Cordell Ratzlaff, son nom n'est pas spécialement connu. Pourtant le travail de son équipe s'affiche chaque jour sur notre écran. C'est lui qui dirigea les travaux pour créer Aqua, l'interface arrivée avec Mac OS X. L'OS, qui a participé au renouveau d'Apple avant de se diffuser jusque sur des téléphones, baladeurs et boîtiers TV, a fêté hier ses 10 ans. Cult of Mac a recueilli quelques souvenirs de Ratzlaff, sur la genèse de cette interface.

Cordell_Ratzlaff

Ratzlaff s'occupe aujourd'hui de design chez Kapitall. Il y a dix ans, Steve Jobs ne l'avait pas fait venir pour s'occuper de Mac OS X. Comme Jonathan Ive, Ratzlaff était déjà dans les murs. Il a passé en tout, neuf ans chez Apple, entre 1990 et 1999. Avant OS X, il avait dirigé la mise au point des interfaces de Mac OS 8 et 9.

Après le rachat de NeXT par Apple, une seule personne fut assignée à la tâche de rhabiller NeXTStep - le futur Mac OS X - en reprenant l'interface de Mac OS 8 “Son boulot n'était pas franchement intéressant : faire en sorte que le nouvel OS ressemble à l'ancien”. Mais rapidement Ratzlaff, estima qu'il y avait bien mieux à faire, tant la fondation technique était séduisante. Son équipe commença à travailler sur des esquisses pour une toute nouvelle interface. Il s'agissait de tirer profit des capacités de l'OS de NeXT en matière d'animations et de graphismes, et de le traduire visuellement à l'écran.

Il faut se souvenir qu'avant d'être transformé en Mac OS X, NeXTStep (ci-dessous) avait déjà fait sensation par l'élégance de son interface lors de son lancement en 1989. Même si avec le recul elle peut paraître terriblement grisâtre, Steve Jobs et ses équipes avaient réussi à recréer quelque chose de novateur, de très différent du Mac et de son système.

http://static.macg.co/img/2011/3/nextstep-20110325-120447.jpg

L'une des inspirations de Ratzlaff fut le premier iMac avec sa couleur, sa matière translucide, ses formes sans aucun angle. Cela se retrouva dans les croquis d'Aqua par l'utilisation de davantage de couleur, des menus translucides (tellement qu'ils furent sensiblement estompés dans les toutes premières versions du système, ndr), des coins arrondis, des boutons aux formes organiques.

Dans une autre interview chez Design Interactions (pour le livre du même nom), Ratzlaff cite deux autres changements apportés à l'interface de Mac OS, avec l'introduction d'une dimension temporelle. Par exemple le fait de mettre un disque à la corbeille pour l'éjecter. Chose que les habitués du Mac avaient assimilé, mais qui pouvait dérouter des nouveaux venus : la même action, tantôt supprimait un document, tantôt éjectait un volume. Avec Mac OS X, la sélection d'un volume fait que la corbeille se transforme immédiatement en un symbole - plus rassurant et plus explicite - illustrant l'action d'éjection.
· · ·
EXERCICE PROPOSÉ: Résumez sous forme de liste le paragraphe du texte sur l'interface Aqua qui commence par « Ratzlaff s'occupe aujourd'hui de design ». Conservez ses faits principaux. Les enregistrements ne sont pas nécessaires ici.
· · ·
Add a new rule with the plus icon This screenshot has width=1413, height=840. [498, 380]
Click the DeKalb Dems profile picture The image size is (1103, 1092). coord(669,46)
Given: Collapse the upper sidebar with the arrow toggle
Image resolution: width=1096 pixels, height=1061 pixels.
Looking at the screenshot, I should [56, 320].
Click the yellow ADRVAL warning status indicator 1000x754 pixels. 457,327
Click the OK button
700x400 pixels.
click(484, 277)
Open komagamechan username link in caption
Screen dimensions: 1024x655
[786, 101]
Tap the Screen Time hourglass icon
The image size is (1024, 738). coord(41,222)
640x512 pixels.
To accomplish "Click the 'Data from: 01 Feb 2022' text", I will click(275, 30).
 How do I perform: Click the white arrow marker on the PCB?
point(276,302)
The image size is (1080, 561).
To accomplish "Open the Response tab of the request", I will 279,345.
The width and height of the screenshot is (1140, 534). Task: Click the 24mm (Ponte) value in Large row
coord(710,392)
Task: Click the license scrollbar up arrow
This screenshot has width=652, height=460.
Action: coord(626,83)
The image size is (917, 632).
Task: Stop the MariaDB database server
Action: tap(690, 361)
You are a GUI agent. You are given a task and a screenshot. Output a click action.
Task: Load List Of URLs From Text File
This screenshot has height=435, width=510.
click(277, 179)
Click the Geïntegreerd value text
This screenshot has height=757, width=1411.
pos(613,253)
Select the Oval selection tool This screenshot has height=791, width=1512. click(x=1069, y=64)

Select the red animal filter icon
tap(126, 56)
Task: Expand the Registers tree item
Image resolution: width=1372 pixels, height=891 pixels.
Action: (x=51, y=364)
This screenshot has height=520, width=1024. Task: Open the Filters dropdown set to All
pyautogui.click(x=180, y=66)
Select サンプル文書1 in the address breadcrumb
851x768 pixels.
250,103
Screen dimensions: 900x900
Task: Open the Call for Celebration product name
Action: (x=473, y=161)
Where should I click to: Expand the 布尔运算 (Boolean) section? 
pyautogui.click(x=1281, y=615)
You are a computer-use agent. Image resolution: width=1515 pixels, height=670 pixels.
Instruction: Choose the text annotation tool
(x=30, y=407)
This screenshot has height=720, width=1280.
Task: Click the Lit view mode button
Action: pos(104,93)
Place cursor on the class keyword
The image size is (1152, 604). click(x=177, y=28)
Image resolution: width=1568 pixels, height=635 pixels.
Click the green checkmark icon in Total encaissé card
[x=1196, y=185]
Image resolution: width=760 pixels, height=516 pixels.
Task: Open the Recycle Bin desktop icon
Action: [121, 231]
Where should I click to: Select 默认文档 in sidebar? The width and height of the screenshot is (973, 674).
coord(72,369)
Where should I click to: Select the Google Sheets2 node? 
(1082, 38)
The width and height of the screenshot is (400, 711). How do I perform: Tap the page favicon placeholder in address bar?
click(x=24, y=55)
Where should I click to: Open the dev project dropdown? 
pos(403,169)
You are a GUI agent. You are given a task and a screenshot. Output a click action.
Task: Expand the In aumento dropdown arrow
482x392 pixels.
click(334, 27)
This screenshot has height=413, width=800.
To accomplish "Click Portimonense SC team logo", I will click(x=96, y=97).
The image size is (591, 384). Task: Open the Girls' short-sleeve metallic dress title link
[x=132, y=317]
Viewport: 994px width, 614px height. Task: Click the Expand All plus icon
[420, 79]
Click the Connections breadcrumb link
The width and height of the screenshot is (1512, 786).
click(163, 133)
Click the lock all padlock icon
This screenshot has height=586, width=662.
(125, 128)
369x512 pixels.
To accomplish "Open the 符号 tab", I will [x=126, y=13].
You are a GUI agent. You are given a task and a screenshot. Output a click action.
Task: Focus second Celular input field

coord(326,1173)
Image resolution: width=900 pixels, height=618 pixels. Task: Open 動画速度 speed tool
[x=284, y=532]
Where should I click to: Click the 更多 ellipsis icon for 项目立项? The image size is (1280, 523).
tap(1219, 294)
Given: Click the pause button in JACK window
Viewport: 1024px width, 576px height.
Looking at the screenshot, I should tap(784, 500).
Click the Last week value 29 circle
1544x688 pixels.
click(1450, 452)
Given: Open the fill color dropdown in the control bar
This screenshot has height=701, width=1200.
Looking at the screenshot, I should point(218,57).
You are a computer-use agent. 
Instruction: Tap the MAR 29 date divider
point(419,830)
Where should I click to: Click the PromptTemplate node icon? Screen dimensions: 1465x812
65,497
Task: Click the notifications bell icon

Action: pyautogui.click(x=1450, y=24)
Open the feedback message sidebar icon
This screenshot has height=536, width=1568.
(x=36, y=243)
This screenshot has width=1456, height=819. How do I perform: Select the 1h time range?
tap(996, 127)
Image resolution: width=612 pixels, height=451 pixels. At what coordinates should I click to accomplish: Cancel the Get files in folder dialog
· · ·
CORRIGÉ RÉDIGÉ:
- Ratzlaff travaille aujourd'hui dans le design chez Kapitall.
- Steve Jobs ne l'avait pas fait venir pour Mac OS X : comme Jonathan Ive, il était déjà chez Apple.
- Il a passé neuf ans chez Apple, de 1990 à 1999.
- Avant OS X, il avait dirigé la mise au point des interfaces de Mac OS 8 et 9.